Minutos que antecediam às 20hs já se compunham por leves caminhadas pelo hall do teatro. Os álbuns ilustravam na recepção o convite para se visualizar, ouvir e degustar as muitas canções que indiretamente se expunham de modo a seus novos donos. Poucos dos curiosos, e diversos já alguns do que iriam levar para residência, entravam pelo teatro tendo seu CD, orgulhosos em prestigiar o trabalho do artistas da cidade e utilizando extras de gentileza a serem apresentados aos sons que vinham para fora.

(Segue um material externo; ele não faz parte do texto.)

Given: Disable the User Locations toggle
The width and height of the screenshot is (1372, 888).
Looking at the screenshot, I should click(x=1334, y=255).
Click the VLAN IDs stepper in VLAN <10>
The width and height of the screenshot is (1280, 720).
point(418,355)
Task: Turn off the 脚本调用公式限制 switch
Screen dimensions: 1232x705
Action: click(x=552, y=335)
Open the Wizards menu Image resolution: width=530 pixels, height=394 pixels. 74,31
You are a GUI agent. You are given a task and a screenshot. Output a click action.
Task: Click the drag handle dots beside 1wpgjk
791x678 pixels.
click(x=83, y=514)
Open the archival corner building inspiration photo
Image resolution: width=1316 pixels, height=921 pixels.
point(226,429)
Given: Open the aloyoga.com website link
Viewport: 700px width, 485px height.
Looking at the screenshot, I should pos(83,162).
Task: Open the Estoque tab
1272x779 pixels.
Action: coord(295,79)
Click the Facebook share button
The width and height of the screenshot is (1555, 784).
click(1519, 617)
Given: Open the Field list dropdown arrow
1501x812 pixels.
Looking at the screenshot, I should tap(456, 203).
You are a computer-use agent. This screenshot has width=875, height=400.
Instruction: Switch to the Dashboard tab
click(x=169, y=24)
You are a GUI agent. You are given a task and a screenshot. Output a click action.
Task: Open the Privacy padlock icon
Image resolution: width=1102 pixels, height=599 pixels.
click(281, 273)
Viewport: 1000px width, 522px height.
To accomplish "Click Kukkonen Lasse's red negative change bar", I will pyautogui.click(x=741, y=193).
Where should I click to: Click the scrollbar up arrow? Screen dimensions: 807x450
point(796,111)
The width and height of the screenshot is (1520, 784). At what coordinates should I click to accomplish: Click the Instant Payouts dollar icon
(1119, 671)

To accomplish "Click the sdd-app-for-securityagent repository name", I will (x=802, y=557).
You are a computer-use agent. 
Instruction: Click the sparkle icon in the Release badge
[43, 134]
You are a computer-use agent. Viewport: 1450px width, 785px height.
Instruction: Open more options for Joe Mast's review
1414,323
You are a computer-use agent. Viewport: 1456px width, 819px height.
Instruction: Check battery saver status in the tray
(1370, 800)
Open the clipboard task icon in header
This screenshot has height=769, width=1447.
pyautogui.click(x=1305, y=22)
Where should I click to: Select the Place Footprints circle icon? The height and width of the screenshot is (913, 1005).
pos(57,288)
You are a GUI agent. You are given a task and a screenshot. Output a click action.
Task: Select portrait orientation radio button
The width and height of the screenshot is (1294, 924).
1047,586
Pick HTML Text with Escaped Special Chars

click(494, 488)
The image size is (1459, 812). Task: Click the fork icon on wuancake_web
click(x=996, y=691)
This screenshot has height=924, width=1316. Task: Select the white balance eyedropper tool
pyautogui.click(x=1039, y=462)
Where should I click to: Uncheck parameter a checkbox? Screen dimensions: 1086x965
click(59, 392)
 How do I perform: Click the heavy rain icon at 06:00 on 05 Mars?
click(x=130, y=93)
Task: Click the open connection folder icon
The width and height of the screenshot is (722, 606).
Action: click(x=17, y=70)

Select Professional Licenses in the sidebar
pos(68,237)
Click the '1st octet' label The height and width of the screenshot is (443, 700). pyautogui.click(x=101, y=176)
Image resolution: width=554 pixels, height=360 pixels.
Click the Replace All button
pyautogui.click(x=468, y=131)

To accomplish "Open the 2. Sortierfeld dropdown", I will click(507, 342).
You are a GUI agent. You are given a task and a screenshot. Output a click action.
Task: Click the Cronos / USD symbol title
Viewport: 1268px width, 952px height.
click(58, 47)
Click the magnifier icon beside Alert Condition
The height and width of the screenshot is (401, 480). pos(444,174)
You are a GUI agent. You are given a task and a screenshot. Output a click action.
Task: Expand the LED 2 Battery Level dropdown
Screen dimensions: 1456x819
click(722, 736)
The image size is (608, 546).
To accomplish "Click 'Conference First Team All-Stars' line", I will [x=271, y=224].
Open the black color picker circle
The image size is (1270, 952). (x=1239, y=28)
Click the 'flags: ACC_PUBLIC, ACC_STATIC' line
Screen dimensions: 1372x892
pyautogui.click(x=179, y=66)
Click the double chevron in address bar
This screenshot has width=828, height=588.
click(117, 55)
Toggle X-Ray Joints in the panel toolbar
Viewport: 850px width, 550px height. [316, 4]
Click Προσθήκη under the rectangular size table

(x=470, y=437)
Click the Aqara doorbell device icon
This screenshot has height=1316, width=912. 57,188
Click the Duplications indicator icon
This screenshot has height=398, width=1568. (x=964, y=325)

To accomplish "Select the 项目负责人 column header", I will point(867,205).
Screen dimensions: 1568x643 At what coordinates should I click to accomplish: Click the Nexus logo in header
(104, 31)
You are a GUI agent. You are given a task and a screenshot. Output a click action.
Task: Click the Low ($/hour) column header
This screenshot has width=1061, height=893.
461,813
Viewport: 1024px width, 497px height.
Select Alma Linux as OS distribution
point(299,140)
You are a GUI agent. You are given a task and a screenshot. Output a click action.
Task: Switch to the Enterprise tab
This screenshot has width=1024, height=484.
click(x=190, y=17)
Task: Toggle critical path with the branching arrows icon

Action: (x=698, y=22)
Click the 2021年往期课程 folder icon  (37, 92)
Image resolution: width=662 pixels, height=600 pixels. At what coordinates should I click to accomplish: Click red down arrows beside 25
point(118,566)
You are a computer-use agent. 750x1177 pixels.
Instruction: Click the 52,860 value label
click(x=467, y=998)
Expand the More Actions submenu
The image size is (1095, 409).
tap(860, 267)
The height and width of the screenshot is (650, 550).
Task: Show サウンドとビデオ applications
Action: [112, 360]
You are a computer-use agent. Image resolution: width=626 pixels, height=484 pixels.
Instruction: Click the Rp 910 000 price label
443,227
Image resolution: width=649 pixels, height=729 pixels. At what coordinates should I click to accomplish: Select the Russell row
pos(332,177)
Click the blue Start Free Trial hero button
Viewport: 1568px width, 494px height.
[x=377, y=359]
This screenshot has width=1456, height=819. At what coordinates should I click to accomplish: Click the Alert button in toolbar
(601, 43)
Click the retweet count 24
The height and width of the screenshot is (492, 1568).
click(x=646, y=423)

Após então um charmoso demora, dava início a noite do Circuito Música da Cidade, subindo ao palco Dudu Costa utilizando seus músicos: Daniel Lovisi no violão, contrabaixo do Lula Ricardo, Rafael Castro no seu piano e acordeom, bateria de Pedro Crivellari e Anderson Guimarães na percussão. Dudu, munido para seu “Império de sal”, nos apresentava a vida nas águas, o sopro das montanhas, a jangada em alto mar, e o paraíso mineiro em acordes e vocais. Um espetáculo com direito a olfato e paladar, onde o público se nutria das canções bem amarradas, fabricadas a mão, criadas juntamente em 1 projeto de seu principal idealista, Dudu Costa, o responsável dessa lenda tão respeitada que ali se cantava.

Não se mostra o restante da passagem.